● **What needs to be done**:
Would you output all the entries below without altering a word?

● **Provided data**:
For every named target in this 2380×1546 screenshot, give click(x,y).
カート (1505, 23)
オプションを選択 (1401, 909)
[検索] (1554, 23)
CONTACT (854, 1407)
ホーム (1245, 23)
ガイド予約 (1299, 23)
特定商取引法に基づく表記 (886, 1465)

● **Expected answer**:
For every named target in this 2380×1546 screenshot, give click(x,y).
カート (1505, 23)
オプションを選択 (1401, 909)
[検索] (1554, 23)
CONTACT (854, 1407)
ホーム (1245, 23)
ガイド予約 (1299, 23)
特定商取引法に基づく表記 (886, 1465)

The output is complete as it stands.